### ABOUT THIS EXERCISE
The lines from the start of the data through the line with "Task: Open the Info link beside heading" are to be returned verbatim; all later lines are to be omitted.

### RECORD SET
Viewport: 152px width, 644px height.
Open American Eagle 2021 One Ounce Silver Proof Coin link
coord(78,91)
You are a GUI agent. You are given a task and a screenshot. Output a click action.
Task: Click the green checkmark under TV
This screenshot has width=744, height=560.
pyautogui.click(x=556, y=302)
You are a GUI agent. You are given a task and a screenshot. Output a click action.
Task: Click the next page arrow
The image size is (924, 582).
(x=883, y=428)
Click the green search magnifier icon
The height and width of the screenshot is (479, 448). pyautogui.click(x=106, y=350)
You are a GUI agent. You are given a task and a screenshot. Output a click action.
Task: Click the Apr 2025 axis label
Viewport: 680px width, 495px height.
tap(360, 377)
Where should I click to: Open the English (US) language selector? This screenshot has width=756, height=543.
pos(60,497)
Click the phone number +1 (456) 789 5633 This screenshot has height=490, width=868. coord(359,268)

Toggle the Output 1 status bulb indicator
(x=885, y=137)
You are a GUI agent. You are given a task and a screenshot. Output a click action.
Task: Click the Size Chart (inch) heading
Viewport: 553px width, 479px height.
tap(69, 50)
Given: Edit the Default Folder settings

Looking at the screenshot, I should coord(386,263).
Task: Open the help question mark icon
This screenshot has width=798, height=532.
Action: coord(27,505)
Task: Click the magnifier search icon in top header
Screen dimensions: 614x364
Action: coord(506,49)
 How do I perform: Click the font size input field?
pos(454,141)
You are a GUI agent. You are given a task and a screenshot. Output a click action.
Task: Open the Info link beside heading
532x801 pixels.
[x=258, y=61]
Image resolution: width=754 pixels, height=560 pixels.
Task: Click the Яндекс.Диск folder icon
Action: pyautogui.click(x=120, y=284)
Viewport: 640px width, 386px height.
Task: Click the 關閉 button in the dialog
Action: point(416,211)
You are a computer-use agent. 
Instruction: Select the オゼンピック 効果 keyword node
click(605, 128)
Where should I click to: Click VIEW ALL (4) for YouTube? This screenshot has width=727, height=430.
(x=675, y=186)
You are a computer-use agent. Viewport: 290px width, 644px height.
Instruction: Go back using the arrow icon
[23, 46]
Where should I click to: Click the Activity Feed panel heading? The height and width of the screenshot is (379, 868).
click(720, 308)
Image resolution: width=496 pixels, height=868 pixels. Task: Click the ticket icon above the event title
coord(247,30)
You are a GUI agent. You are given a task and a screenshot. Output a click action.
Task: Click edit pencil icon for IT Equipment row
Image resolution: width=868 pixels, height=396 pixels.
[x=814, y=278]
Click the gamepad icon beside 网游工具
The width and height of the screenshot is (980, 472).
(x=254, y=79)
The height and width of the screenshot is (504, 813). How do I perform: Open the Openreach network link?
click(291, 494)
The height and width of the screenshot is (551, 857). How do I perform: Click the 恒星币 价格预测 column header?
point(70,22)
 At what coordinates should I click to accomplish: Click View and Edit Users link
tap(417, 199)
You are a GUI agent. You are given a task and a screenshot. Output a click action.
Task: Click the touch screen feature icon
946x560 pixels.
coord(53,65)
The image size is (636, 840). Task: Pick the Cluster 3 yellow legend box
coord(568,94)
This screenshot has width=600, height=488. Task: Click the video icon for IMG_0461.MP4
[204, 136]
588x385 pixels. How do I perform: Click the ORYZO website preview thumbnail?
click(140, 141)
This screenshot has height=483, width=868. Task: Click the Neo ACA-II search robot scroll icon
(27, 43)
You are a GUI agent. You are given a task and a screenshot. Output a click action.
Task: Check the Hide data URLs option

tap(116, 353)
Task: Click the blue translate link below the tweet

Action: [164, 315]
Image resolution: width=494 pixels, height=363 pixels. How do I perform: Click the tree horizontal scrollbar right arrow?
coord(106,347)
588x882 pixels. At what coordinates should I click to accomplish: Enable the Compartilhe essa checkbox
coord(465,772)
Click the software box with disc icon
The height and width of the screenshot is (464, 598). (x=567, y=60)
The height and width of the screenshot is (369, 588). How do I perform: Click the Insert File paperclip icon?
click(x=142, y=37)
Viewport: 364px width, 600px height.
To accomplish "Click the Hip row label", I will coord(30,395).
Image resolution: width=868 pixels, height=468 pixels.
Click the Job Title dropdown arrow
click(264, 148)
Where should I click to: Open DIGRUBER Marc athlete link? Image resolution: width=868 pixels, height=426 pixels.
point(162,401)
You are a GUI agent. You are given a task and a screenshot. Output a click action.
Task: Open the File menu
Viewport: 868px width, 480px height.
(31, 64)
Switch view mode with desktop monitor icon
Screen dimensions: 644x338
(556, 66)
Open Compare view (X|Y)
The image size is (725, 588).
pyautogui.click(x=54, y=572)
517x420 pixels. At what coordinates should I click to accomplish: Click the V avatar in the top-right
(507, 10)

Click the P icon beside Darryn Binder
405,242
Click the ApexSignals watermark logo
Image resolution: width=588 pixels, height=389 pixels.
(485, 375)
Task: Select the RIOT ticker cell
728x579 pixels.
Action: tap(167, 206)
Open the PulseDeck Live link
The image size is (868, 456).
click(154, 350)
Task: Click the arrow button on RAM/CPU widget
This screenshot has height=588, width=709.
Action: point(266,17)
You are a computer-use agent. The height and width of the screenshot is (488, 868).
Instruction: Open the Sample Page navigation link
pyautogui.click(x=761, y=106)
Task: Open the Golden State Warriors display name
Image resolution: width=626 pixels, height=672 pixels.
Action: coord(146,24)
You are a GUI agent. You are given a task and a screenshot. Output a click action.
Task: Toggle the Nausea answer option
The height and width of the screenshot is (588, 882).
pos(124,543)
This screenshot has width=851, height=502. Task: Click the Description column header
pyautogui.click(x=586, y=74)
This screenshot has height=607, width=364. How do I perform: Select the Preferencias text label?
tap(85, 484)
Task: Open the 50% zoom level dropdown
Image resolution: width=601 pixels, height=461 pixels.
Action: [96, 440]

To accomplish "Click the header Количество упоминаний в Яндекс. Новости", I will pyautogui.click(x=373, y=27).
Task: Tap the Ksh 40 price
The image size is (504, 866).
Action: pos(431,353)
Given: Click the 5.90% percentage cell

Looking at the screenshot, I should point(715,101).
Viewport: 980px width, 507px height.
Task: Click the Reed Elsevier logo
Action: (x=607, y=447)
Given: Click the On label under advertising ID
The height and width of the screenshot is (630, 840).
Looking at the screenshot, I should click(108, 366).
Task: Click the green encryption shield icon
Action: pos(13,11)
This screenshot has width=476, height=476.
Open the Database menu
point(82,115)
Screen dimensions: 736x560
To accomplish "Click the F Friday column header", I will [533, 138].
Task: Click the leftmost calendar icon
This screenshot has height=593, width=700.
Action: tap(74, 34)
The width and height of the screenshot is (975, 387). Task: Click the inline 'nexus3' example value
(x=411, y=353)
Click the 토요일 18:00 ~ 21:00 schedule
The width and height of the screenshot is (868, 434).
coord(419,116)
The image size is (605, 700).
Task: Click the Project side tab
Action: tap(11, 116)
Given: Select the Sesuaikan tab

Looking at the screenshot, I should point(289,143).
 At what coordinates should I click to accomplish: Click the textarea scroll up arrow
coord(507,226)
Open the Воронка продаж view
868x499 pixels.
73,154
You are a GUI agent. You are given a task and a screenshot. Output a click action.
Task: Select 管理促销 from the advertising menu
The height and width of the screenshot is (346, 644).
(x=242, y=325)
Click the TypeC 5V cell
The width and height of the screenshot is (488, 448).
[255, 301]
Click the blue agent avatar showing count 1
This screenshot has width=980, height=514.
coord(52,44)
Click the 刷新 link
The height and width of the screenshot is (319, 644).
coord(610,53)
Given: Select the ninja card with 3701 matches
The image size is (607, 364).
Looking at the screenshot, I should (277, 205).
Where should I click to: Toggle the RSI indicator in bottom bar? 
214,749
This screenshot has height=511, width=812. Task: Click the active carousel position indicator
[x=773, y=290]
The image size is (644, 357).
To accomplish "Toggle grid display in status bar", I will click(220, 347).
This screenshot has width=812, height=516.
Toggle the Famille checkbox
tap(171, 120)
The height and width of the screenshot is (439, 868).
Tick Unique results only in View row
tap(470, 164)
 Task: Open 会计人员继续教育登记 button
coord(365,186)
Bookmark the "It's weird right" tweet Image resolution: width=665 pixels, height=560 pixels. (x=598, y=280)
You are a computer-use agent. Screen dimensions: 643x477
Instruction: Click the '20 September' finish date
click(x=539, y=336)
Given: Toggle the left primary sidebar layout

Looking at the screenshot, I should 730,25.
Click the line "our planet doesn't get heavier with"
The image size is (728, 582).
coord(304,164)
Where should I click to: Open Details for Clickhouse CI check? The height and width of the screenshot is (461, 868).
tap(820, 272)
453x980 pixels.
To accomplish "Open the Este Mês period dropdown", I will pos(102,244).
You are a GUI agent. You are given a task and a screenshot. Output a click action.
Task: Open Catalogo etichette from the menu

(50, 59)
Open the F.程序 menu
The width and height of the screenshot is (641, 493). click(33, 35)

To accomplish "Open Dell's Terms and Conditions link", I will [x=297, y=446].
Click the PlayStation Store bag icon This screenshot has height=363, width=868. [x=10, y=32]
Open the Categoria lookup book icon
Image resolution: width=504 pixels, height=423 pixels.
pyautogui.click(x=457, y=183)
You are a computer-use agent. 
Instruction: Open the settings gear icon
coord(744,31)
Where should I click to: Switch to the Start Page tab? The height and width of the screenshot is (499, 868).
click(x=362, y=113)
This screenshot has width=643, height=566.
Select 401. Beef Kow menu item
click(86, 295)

### EXPECTED OUTPUT
Viewport: 152px width, 644px height.
Open American Eagle 2021 One Ounce Silver Proof Coin link
coord(78,91)
You are a GUI agent. You are given a task and a screenshot. Output a click action.
Task: Click the green checkmark under TV
This screenshot has width=744, height=560.
pyautogui.click(x=556, y=302)
You are a GUI agent. You are given a task and a screenshot. Output a click action.
Task: Click the next page arrow
The image size is (924, 582).
(x=883, y=428)
Click the green search magnifier icon
The height and width of the screenshot is (479, 448). pyautogui.click(x=106, y=350)
You are a GUI agent. You are given a task and a screenshot. Output a click action.
Task: Click the Apr 2025 axis label
Viewport: 680px width, 495px height.
tap(360, 377)
Where should I click to: Open the English (US) language selector? This screenshot has width=756, height=543.
pos(60,497)
Click the phone number +1 (456) 789 5633 This screenshot has height=490, width=868. coord(359,268)

Toggle the Output 1 status bulb indicator
(x=885, y=137)
You are a GUI agent. You are given a task and a screenshot. Output a click action.
Task: Click the Size Chart (inch) heading
Viewport: 553px width, 479px height.
tap(69, 50)
Given: Edit the Default Folder settings

Looking at the screenshot, I should coord(386,263).
Task: Open the help question mark icon
This screenshot has width=798, height=532.
Action: coord(27,505)
Task: Click the magnifier search icon in top header
Screen dimensions: 614x364
Action: coord(506,49)
 How do I perform: Click the font size input field?
pos(454,141)
You are a GUI agent. You are given a task and a screenshot. Output a click action.
Task: Open the Info link beside heading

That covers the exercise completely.